• _Input_
---+---

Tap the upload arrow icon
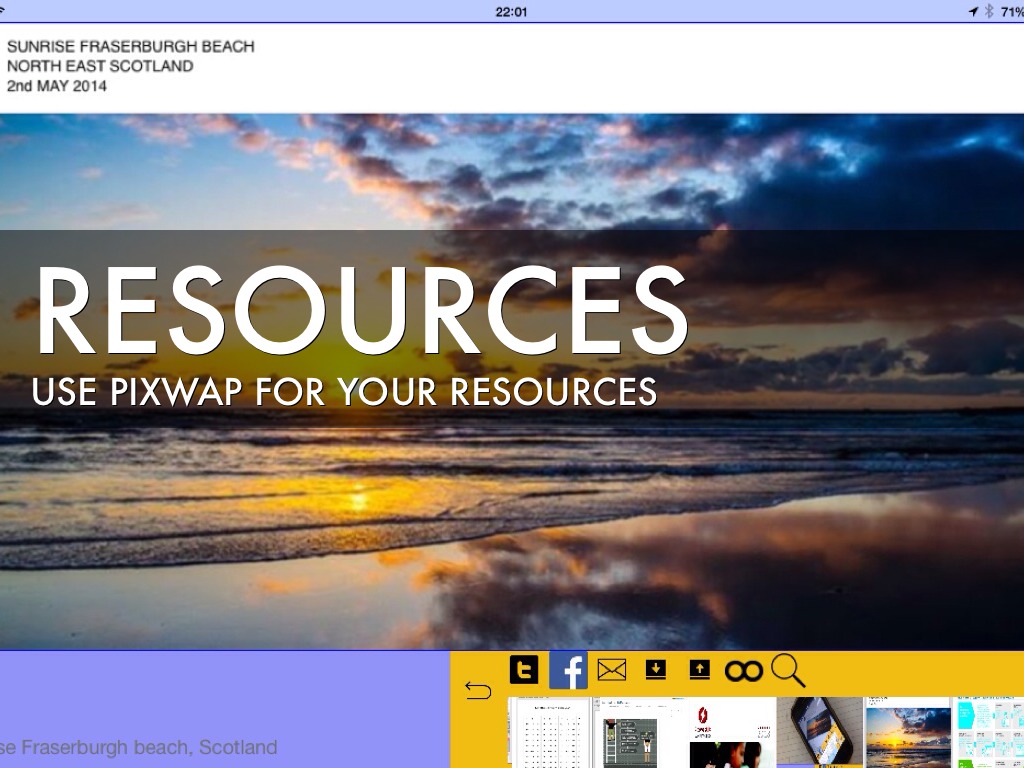This screenshot has height=768, width=1024. pos(699,670)
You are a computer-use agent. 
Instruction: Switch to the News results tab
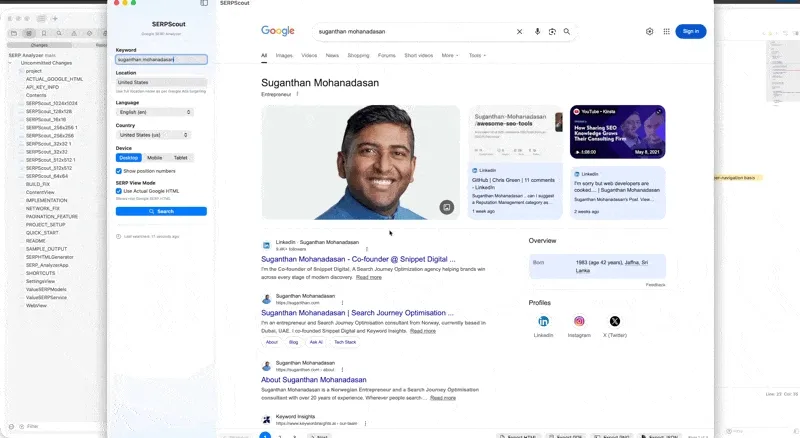pyautogui.click(x=332, y=55)
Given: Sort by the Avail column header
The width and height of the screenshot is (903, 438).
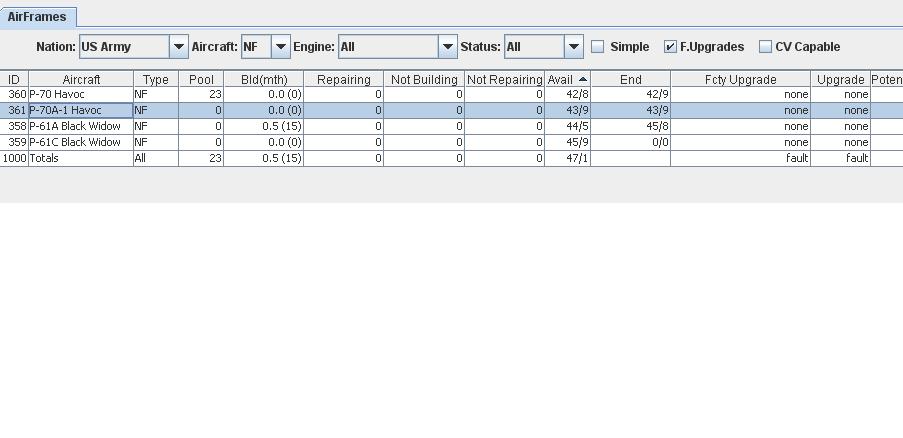Looking at the screenshot, I should [x=567, y=79].
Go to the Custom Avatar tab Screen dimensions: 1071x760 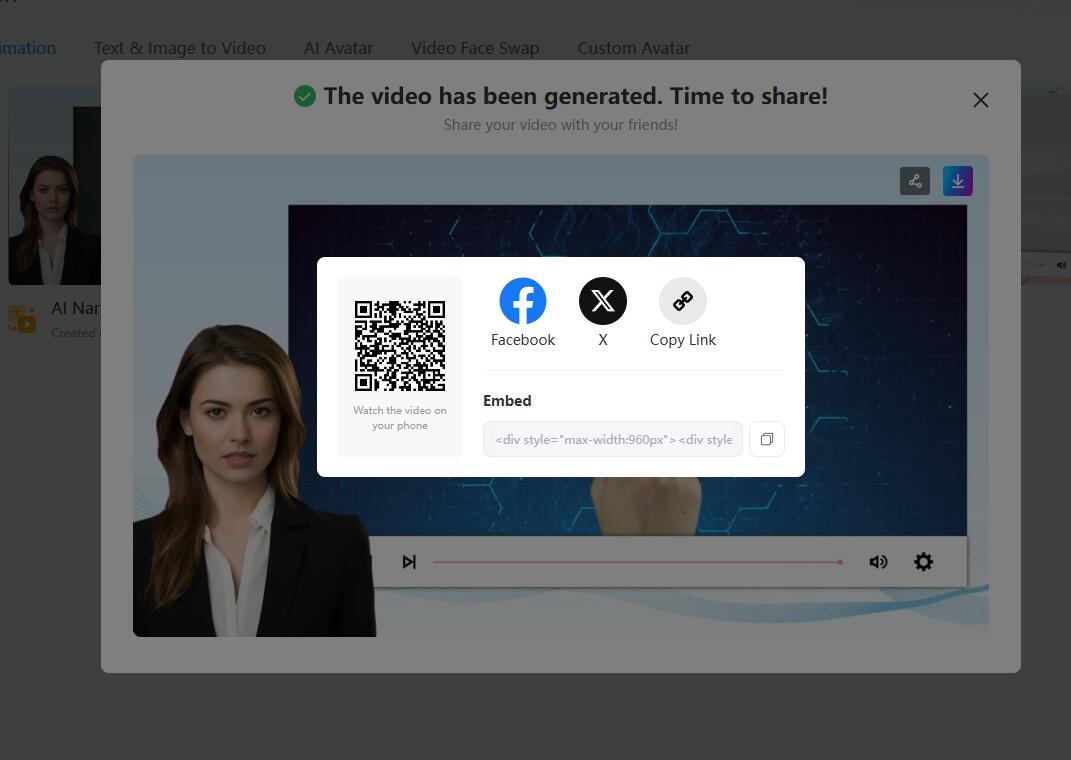(633, 48)
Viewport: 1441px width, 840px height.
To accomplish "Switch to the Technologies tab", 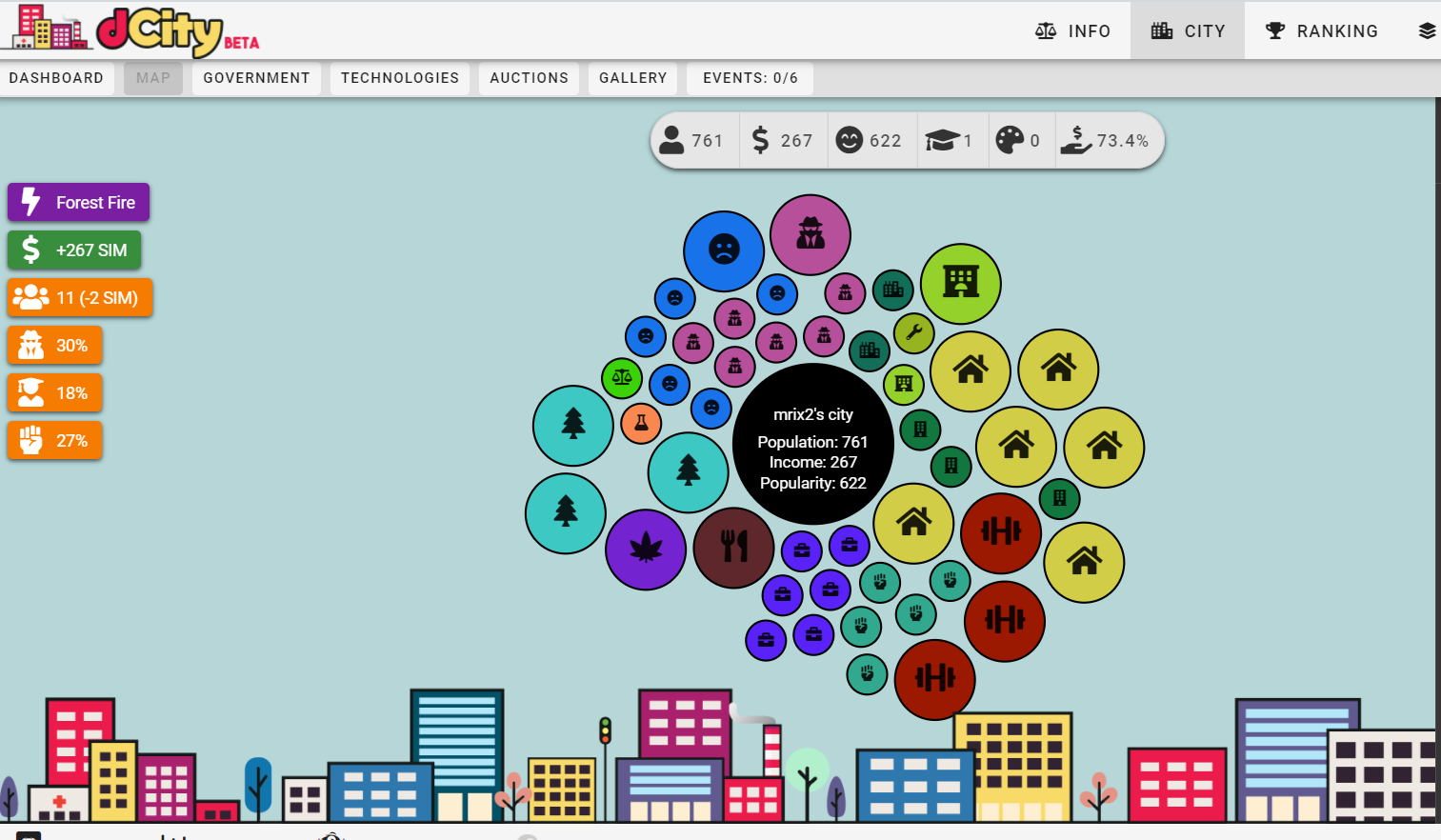I will (400, 78).
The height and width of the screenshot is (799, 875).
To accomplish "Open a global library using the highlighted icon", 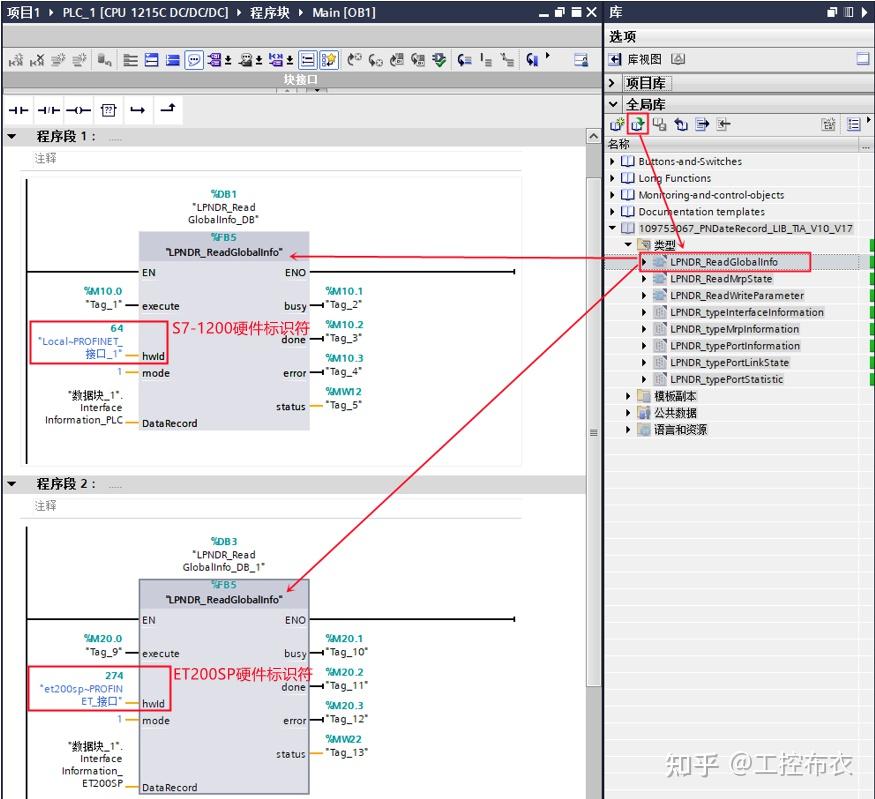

---+---

• _Aim of the task_
Repeat each line of the listing word for word, from the first through the line that contains "Given: Sort by the Avail column header". Any picture stays out.

• _Reply_
Tap the upload arrow icon
This screenshot has height=768, width=1024. pos(699,670)
You are a computer-use agent. 
Instruction: Switch to the News results tab
pyautogui.click(x=332, y=55)
Given: Sort by the Avail column header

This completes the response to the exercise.